I encourage agencies and organisations to do Privacy Impact Assessments (or PIAs) when embarking on projects involving biometric technology. A PIA is an assessment tool that describes the personal information flows in a project, and analyses the possible privacy impacts that those flows, and the project as a whole, may have on the privacy of individuals - it "tells the story" of the project from a privacy perspective.[10]  PIAs help an agency or organisation to identify and recommend options for managing, minimising or eradicating privacy impacts.

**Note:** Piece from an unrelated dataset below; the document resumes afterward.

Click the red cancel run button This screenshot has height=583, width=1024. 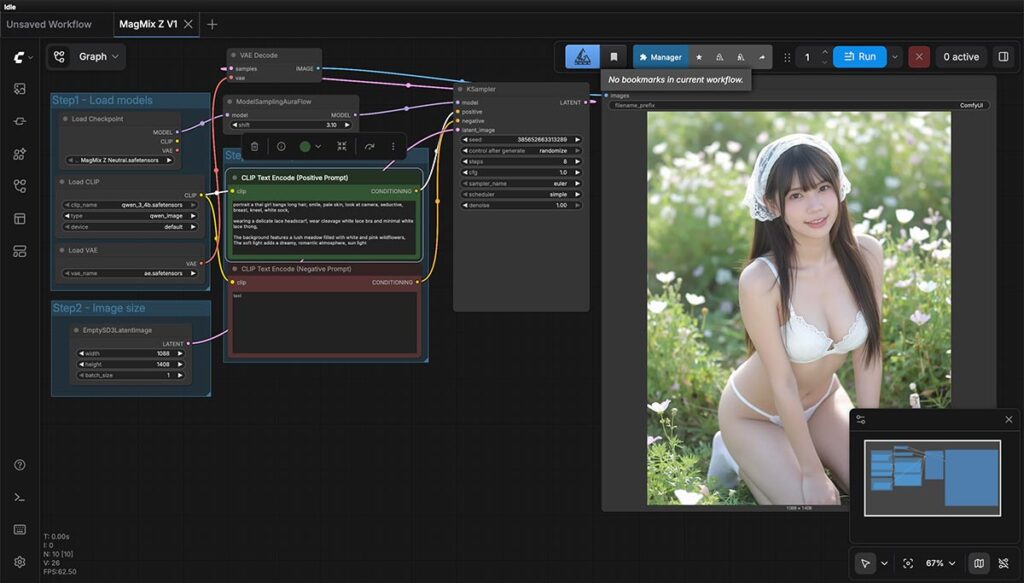[x=919, y=57]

Biometric technology has a lot to offer. And it is becoming more and more sophisticated by the day. Such sophisticated technology can and must manage privacy impacts carefully if it is to enjoy broad take up and success.

Thank you!

[1] Community Attitudes to Privacy 2007, Wallis Consulting, p 67 available at www.privacy.gov.au/aboutprivacy/attitudes/.

[2] s 6, Privacy Act 1988

[3] ibid.

[4] Proposal 3-6, Discussion Paper, Australian Law Reform Commission, Review of Privacy, 2007.

[5] Paragraph 3.170, Discussion Paper, Australian Law Reform Commission, Review of Privacy, 2007.

[6] Proposal 7-1, Discussion Paper, Australian Law Reform Commission, Review of Privacy, 2007.

[7] Biometrics Industry Code, available at www.privacy.gov.au/materials/types/download/9196/6796

[8] Biometrics Institute Privacy Code, available at www.privacy.gov.au/business/codes/#code.

[9] Community Attitudes to Privacy 2007, Wallis Consulting, p 18, available at www.privacy.gov.au/aboutprivacy/attitudes/.

[10] Professor David Flaherty, Professor Emeritus, University of Western Ontario.